How do you usually estabilish em?
You keep asking the same thing. We've explained it to you before.
You should know your boundaries and standards before you even start interacting with a woman. When internalised, these standards and boundaries become intrinsic with your self-esteem and suffuse your entire being. A man with self-esteem walks tall with head high and upright posture. When interacting, the tone of voice used shows you're not a person to trifle with and people will assume you have boundaries and standards, because this self-esteem doesn't come out of thin air.
It's like 'house rules'. Everybody knows that you leave your shoes by the door and you don't leave skid marks in the toilet bowl. The moment someone walks into your house with their shoes on, you tell them to leave the shoes by the door. If someone leaves skid marks in the toilet, you send them back to clean up their sh!t. If they don't behave / give you lip, throw them out of the house.

If anyone serves you cold food that's supposed to be heated, you don't eat it, but you tell them the food is cold. If you eat the cold food, you're telling them you don't give a sh!t. This is you establishing your boundaries, essentially giving them permission to give you cold food. Suddenly going 180 and telling them they cannot serve you cold food shows you don't know your own boundaries.

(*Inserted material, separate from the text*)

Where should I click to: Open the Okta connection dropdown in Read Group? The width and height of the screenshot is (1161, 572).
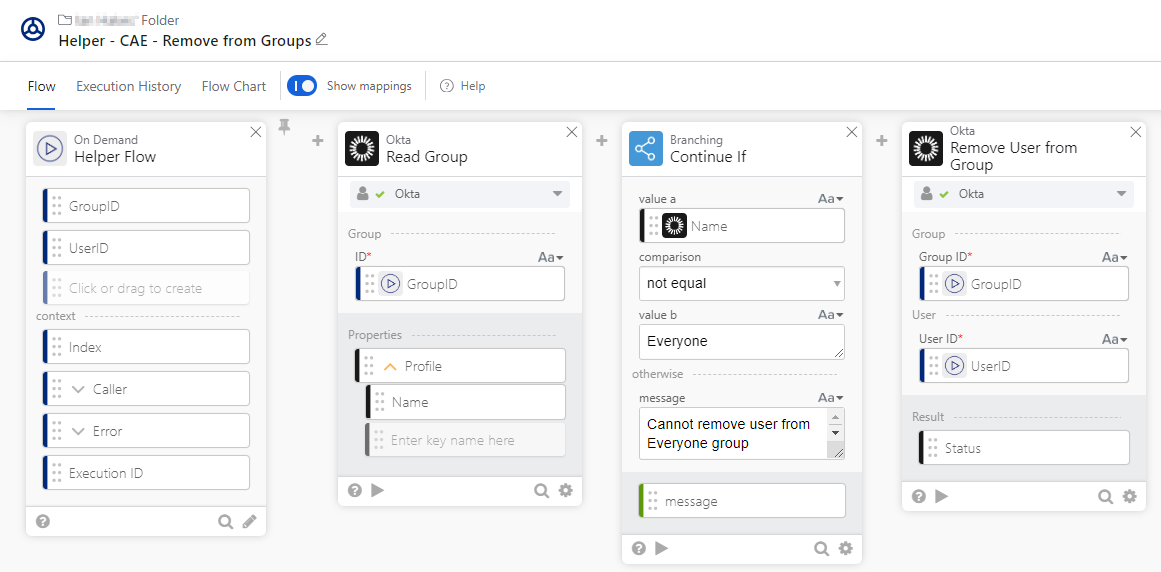coord(460,194)
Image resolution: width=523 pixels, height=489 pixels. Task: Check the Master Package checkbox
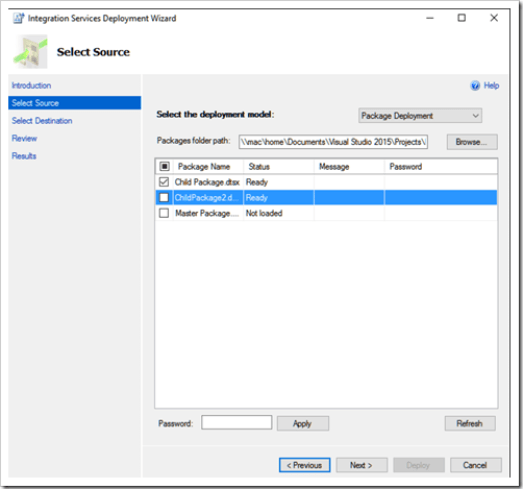[164, 213]
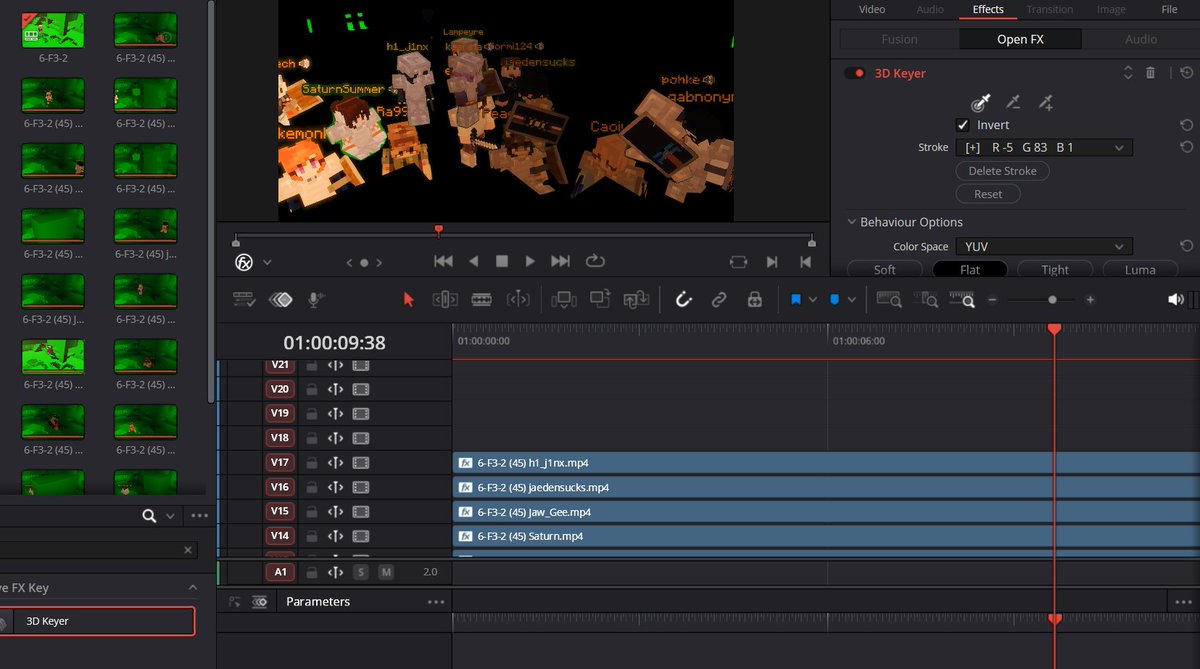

I hope you're not a father, because your inconsistency in boundaries and standards would be confusing to a child. If a child takes a sh!t on the floor instead of going on the potty, you don't just clean it up without reprimanding the child, otherwise they will think it is okay to sh!t on the floor.
Same goes with lovers, or you'll have Amber Heard sh!tting in your bed.
 

jhonny9546

Master Don Juan
Joined
Jan 17, 2024
Messages
832
Reaction score
112
Age
30
Location
Italy
I hope you're not a father
I am creating some extremes, specifically to better understand how to establish them.

The fact is that when you set limits or enforce them, you will encounter reactions. How do you usually manage these reactions? Once the limit has been established, you know that you do not have to bend to any reaction.

Also because I see people trying to set limits, and then when their children cross them, they get furious, go there and beat them up.